Clifton Heights is a neighborhood of St. Louis, Missouri, US, located along the southwest border of the city and highlighted by a park — Clifton Park  — with a playground and a lake.

The neighborhood is mostly residential, with a history dating back to the early 19th century and houses of varying architectural styles, including some Victorian and numerous Arts and Crafts homes. The curving streets surrounding the park and the hills that slope downward toward I-44 are somewhat unusual for St. Louis City, and give the neighborhood a distinctive feeling. Bounded on the north and west by I-44, on the east by Hampton Ave., and on the south by Arsenal St., Clifton Heights is located in southwest St. Louis.

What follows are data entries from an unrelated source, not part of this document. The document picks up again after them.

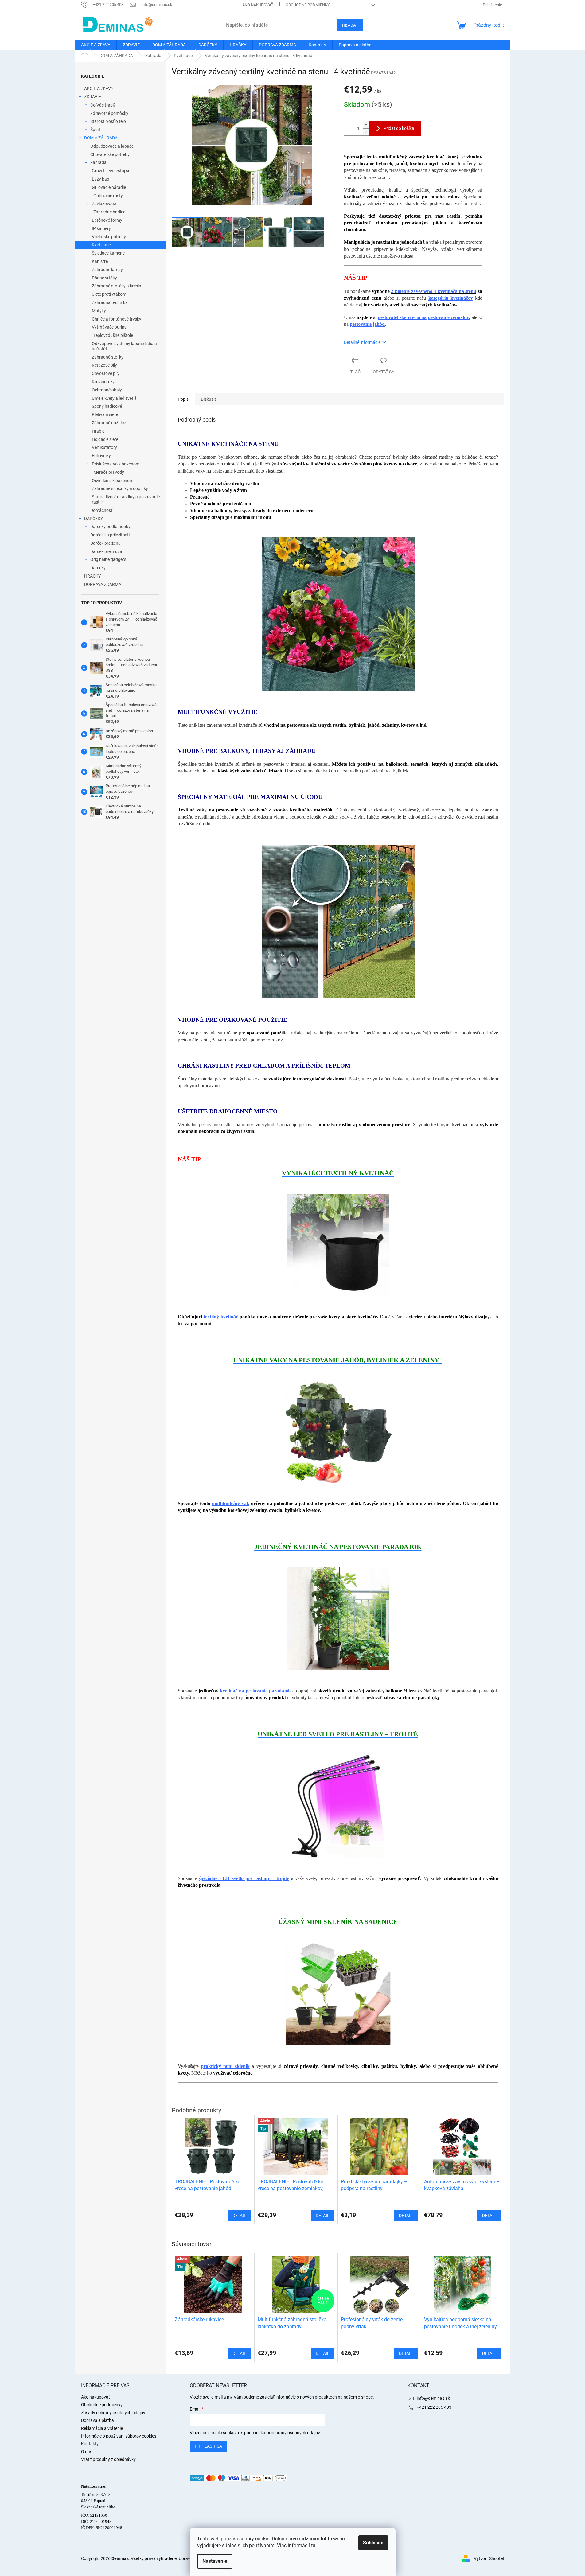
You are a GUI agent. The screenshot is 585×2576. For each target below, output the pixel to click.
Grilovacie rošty (108, 195)
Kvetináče (101, 244)
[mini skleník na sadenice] (338, 1993)
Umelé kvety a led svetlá (114, 398)
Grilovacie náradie (109, 187)
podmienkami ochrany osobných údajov (282, 2432)
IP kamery (101, 228)
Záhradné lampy (107, 269)
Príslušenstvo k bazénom (115, 463)
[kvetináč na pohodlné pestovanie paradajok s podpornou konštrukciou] (338, 1618)
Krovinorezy (103, 381)
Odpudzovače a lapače (112, 146)
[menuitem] (95, 45)
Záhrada (98, 162)
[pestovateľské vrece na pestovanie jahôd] (338, 1431)
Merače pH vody (108, 472)
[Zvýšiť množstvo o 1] (366, 124)
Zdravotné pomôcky (109, 113)
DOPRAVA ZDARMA (102, 584)
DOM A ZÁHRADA (101, 137)
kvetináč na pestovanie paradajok (255, 1690)
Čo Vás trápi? (103, 105)
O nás (86, 2451)
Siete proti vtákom (109, 294)
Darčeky (98, 567)
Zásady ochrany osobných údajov (113, 2412)
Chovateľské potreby (110, 154)
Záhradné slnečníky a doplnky (120, 488)
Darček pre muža (106, 551)
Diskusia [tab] (209, 399)
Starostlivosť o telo (108, 121)
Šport (95, 129)
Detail (239, 2353)
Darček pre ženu (105, 543)
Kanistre (100, 261)
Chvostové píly (105, 373)
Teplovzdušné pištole (113, 335)
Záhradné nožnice (109, 422)
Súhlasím (373, 2543)
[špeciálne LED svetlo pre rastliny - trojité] (337, 1805)
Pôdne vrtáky (104, 277)
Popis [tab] (183, 399)
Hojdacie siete (105, 439)
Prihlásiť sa (208, 2446)
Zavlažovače (104, 203)
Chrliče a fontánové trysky (116, 319)
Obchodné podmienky (308, 4)
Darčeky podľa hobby (110, 526)
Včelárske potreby (109, 236)
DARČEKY (93, 518)
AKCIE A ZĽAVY (98, 88)
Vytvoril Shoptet (489, 2558)
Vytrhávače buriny (109, 327)
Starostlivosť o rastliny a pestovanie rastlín (126, 499)
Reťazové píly (104, 365)
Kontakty (90, 2443)
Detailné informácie (362, 342)
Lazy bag (100, 179)
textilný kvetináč (221, 1316)
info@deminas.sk (433, 2398)
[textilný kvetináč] (338, 1244)
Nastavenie (214, 2561)
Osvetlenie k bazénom (112, 480)
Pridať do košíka (399, 128)
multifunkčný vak (230, 1503)
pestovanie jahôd (367, 324)
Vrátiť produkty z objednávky (108, 2459)
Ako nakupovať (257, 4)
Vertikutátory (104, 447)
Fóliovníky (101, 455)
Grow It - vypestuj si (110, 170)
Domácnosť (101, 510)
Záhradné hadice (109, 211)
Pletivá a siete (105, 414)
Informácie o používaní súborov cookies (118, 2436)
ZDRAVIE (92, 96)
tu (313, 2545)
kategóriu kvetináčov (450, 298)
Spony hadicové (107, 406)
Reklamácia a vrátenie (102, 2428)
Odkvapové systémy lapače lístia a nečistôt (124, 346)
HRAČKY (92, 576)
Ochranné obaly (107, 389)
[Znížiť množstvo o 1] (366, 131)
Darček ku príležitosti (110, 534)
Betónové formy (107, 220)
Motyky (99, 310)
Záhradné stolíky (107, 357)
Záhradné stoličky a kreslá (116, 285)
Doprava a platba (97, 2420)
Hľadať (350, 25)
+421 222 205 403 (434, 2407)
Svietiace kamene (108, 253)
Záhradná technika (110, 302)
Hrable (98, 431)
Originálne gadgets (108, 559)
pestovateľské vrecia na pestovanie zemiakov (424, 317)
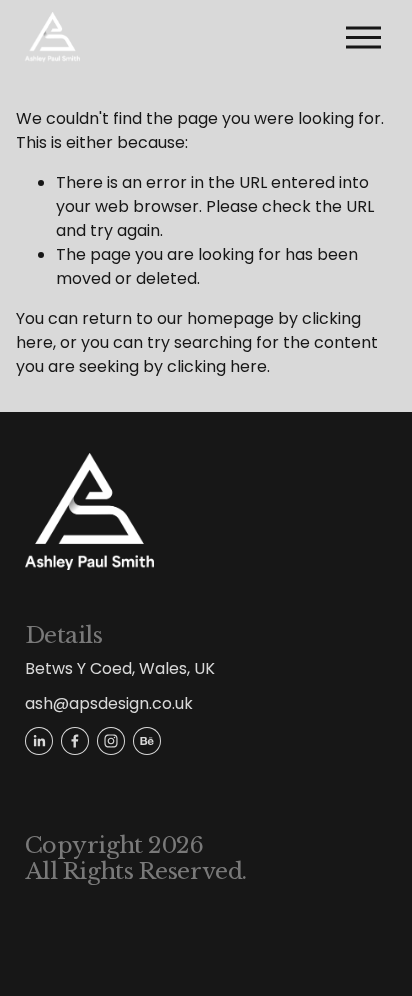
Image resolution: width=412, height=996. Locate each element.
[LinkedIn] (39, 741)
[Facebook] (75, 741)
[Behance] (147, 741)
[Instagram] (111, 741)
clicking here (217, 366)
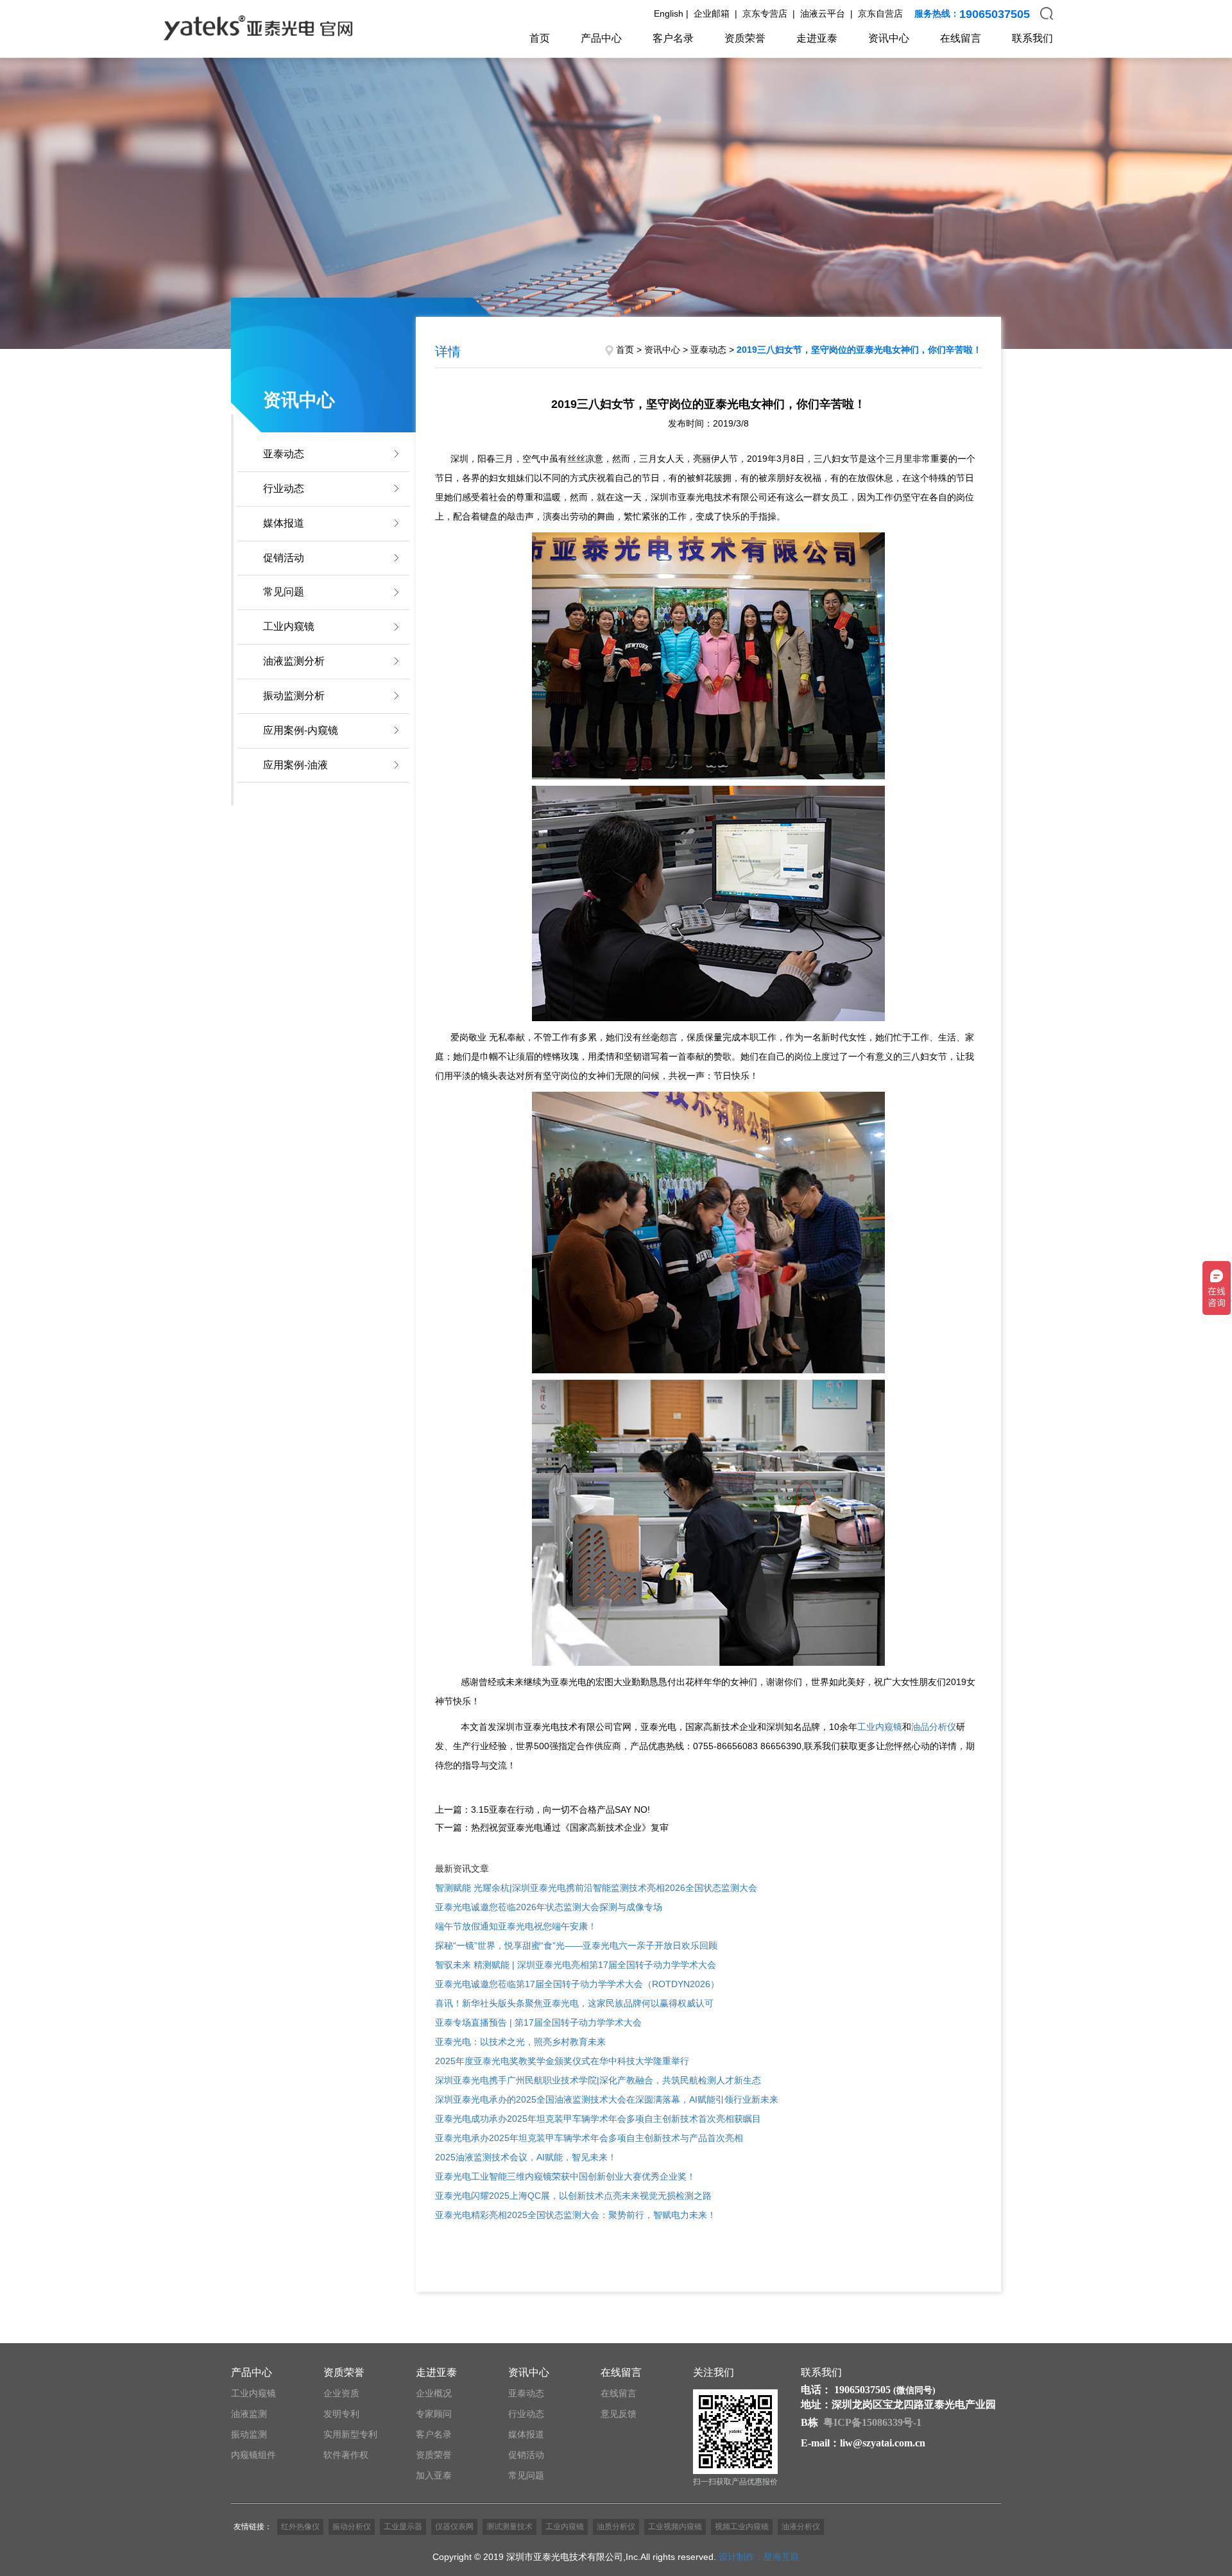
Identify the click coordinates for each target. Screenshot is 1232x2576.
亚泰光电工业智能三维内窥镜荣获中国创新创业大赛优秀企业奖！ (565, 2176)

Mason School in Clifton Heights is an elementary school in the St. Louis Public School System. The neighborhood is in the 24th ward of the City of St. Louis, currently represented by Alderman Scott Ogilvie. The neighborhood holds an annual "Party in the Park" in fall each year that includes games, crafts and other family activities. Clifton Heights has numerous small businesses, a VFW post and a Drury Inn and Suites at the corner of I-44 and Hampton Avenue that was the subject of much neighborhood controversy regarding the demolition of homes and the placement of a large hotel next to small houses.

Demographics

In 2020, Clifton Height's racial makeup was 86.2% White, 3.9% Black, 0.1% Native American, 2.3% Asian, 5.8% Two or More Races, and 1.6% Some Other Race. 3.3% of the population was of Hispanic or Latino origin.